* Raw data *
######
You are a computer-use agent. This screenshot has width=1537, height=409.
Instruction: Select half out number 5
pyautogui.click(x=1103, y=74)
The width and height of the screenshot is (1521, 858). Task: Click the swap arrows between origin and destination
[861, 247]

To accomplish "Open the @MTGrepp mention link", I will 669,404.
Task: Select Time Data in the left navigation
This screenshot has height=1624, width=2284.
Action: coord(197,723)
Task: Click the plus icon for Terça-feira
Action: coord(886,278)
######
* Aim of the exercise *
Convert the data above into a numbered list with one line per item, leaving out any blank lines.

* Problem solution *
1. You are a computer-use agent. This screenshot has width=1537, height=409.
2. Instruction: Select half out number 5
3. pyautogui.click(x=1103, y=74)
4. The width and height of the screenshot is (1521, 858). Task: Click the swap arrows between origin and destination
5. [861, 247]
6. To accomplish "Open the @MTGrepp mention link", I will 669,404.
7. Task: Select Time Data in the left navigation
8. This screenshot has height=1624, width=2284.
9. Action: coord(197,723)
10. Task: Click the plus icon for Terça-feira
11. Action: coord(886,278)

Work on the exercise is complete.